Kolejne miejsca w sondażu zajmują: Sojusz Lewicy Demokratycznej - 7 proc. (wzrost o 1), i Polskie Stronnictwo Ludowe - 6 proc. (bez zmian).
Poza Sejmem, według sondażu, znalazłyby się: Partia Centrum - 4 proc., Krajowa Partia Emerytów i Rencistów - 3 proc., Partia Demokratyczna-demokraci.pl - 2 proc.

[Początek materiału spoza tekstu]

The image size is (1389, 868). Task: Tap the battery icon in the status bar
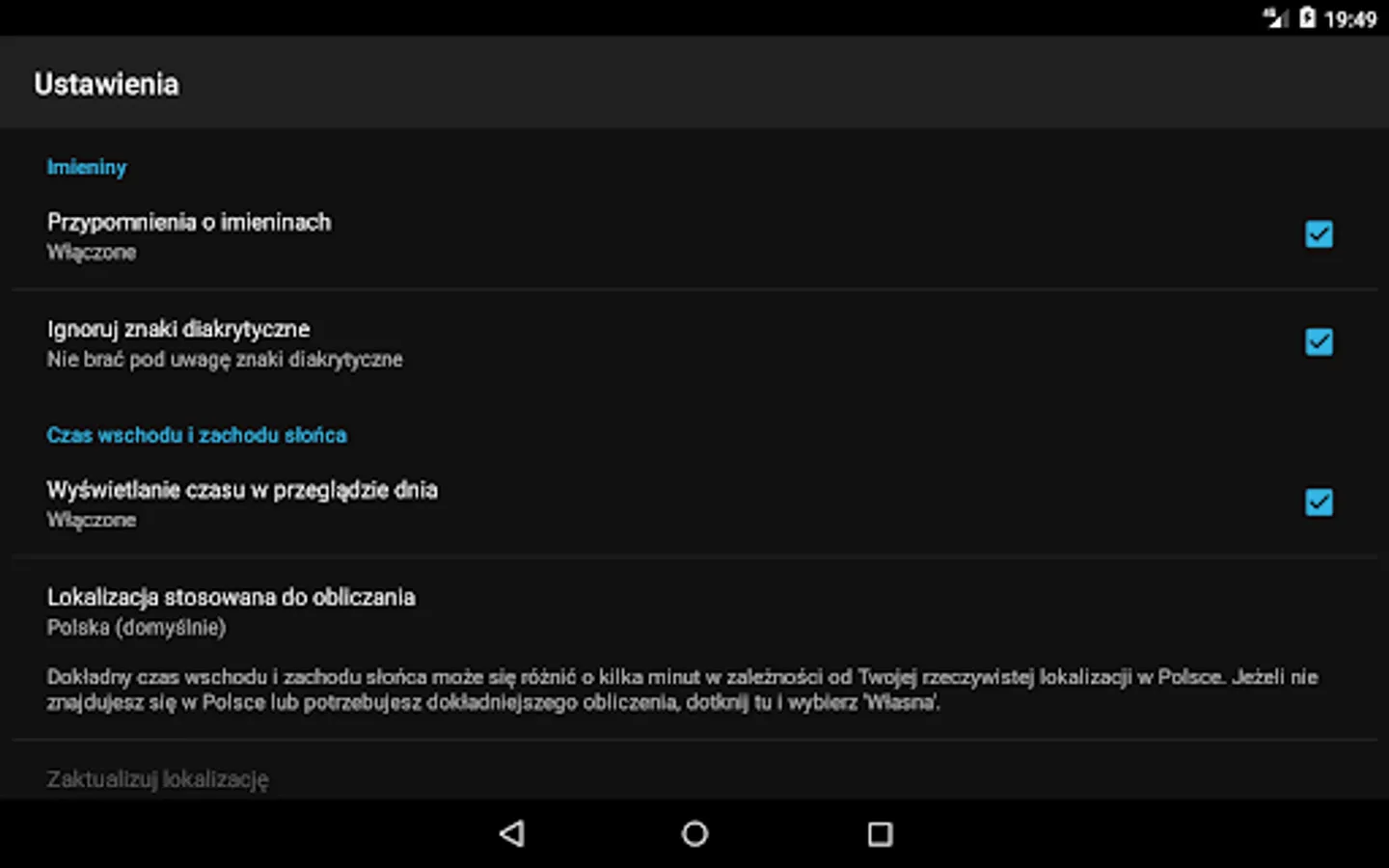point(1307,18)
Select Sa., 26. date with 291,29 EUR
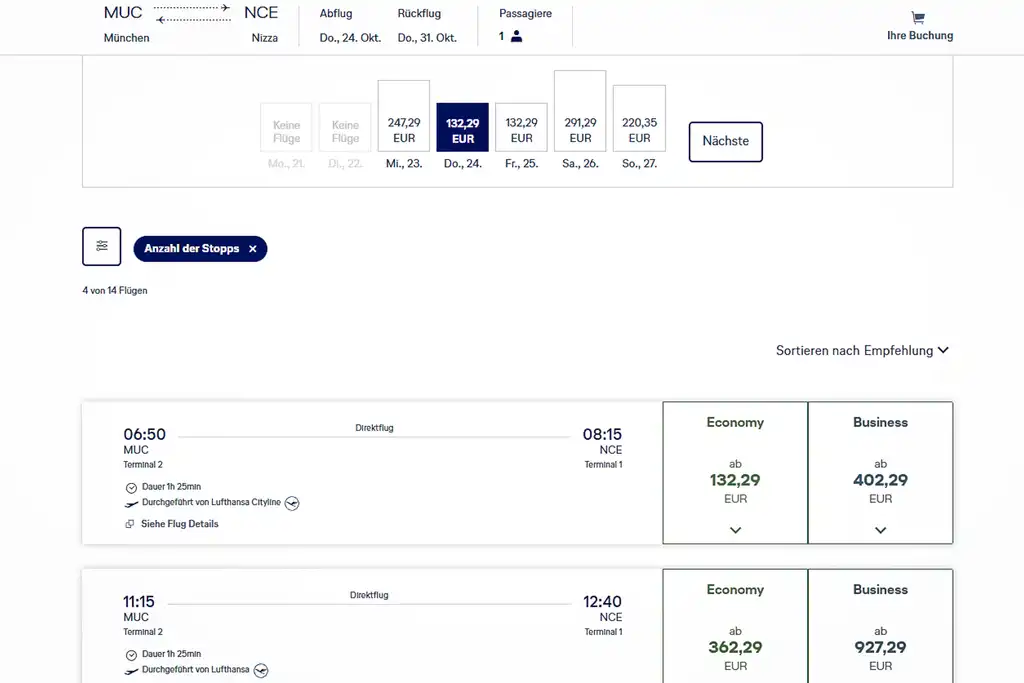 580,111
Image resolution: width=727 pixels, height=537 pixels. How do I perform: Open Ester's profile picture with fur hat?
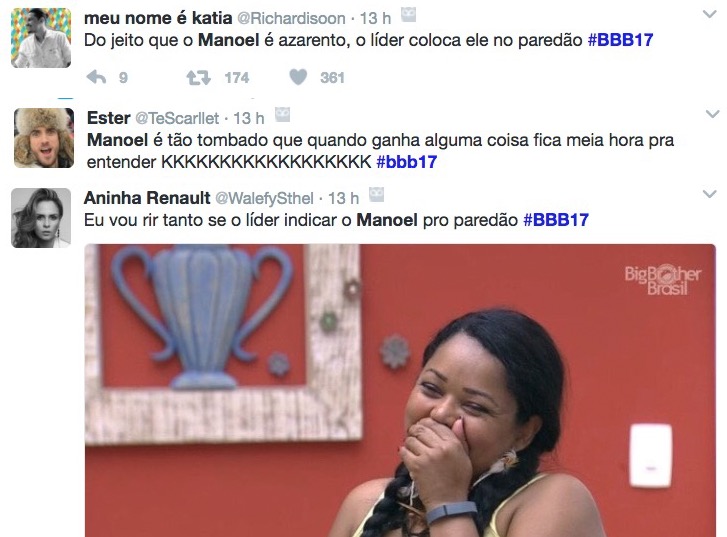44,138
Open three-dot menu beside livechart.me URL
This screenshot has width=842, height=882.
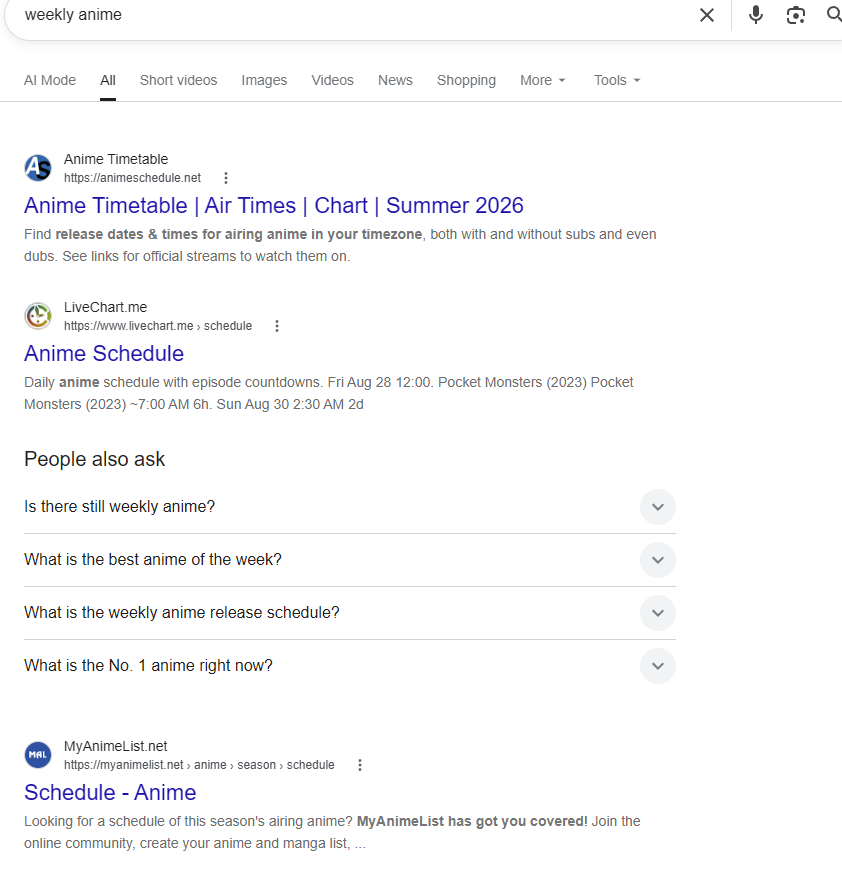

Listę z zerowym poparciem zamykają Unia Polityki Realnej, Ruch Patriotyczny i Unia Lewicy.
Po przeliczeniu głosów na mandaty prognozowany Sejm wygląda następująco: Prawo i Sprawiedliwość 128 posłów, Platforma Obywatelska 114, Samoobrona 74, Liga Polskich Rodzin 70.
Sojusz Lewicy Demokratycznej może liczyć na 32 przedstawicieli, a koalicja SdPl-UP-Zieloni 2004 na 22. Do Sejmu weszłoby także 19 przedstawicieli Polskiego Stronnictwa Ludowego oraz 1 Mniejszości Niemieckiej.
Sondaż przeprowadzono w dniach 8-11 lipca na reprezentatywnej próbie 1036 osób powyżej 18 roku życia. PGB jest wspólnym przedsięwzięciem Ośrodka Badań Wyborczych (organizatora prawyborów) i Biura Badania Opinii i Rynku Estymator.